So the problem is likely with my iPhone, and not the car. Other employees at the service center paired their phones to my car and there was no problem.
So I believe that it is an issue with my phone.
Uh, no. That's not the way standards work. If you build a device that is designed to work with other devices via Bluetooth and that other device sends you crap, and your device misbehaves in some minor way, such as not being able to see call history or not being able to make voice calls, then yes, you can blame it on the other device for sending bad data.
BUT... if another device sends you bad data and your device completely craps itself and stops working entirely, that's your fault for not validating input properly.
So what's happening here is that Tesla didn't test some edge case in their Bluetooth syncing implementation, and because of some data on your device (who knows what), the Tesla side of things is going berzerk whenever it momentarily silences the iPhone to play the autosteer chime. That's squarely a bug on the Tesla side of things, regardless of whether the data coming from the iPhone is bad. In fact, the phone shouldn't even be told when the car is doing that, and therefore, the code involved in phone syncing shouldn't even be doing anything at that point, which makes this a particularly
bizarre bug on Tesla's side.
Moreover, just because it only happens with one device, that isn't sufficient cause to assume that the data is actually bad (as opposed to just unexpected).

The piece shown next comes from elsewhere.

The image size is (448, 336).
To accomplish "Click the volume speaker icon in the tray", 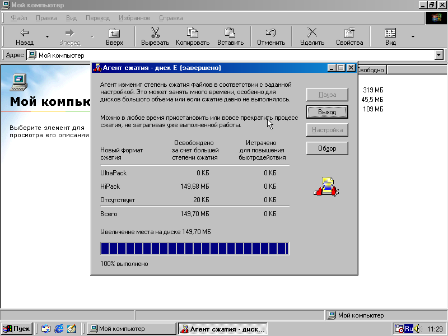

For example, your phone might be the only one that happens to have a single contact with more than 255 phone numbers for junk callers, or the only one with a contact that has a fax number, or the only one with a contact that received a call from someone who, thanks to different daylight saving time policies, had more than a 24-hour offset from your current time zone, or it might be the only one that got a phone call with a particular invalid caller ID value, such as 000-000-0000, or....
From a software engineer's perspective, Tesla is
definitely at fault when this kind of bug happens. That doesn't necessarily mean that Apple might not
also be at fault, of course (the exercise of determining whether the data that tickled Tesla's bug is valid or invalid is left as an exercise for the reader), but ultimately, any piece of software must be designed to cope with bad data. From a software security perspective, that's absolutely mandatory.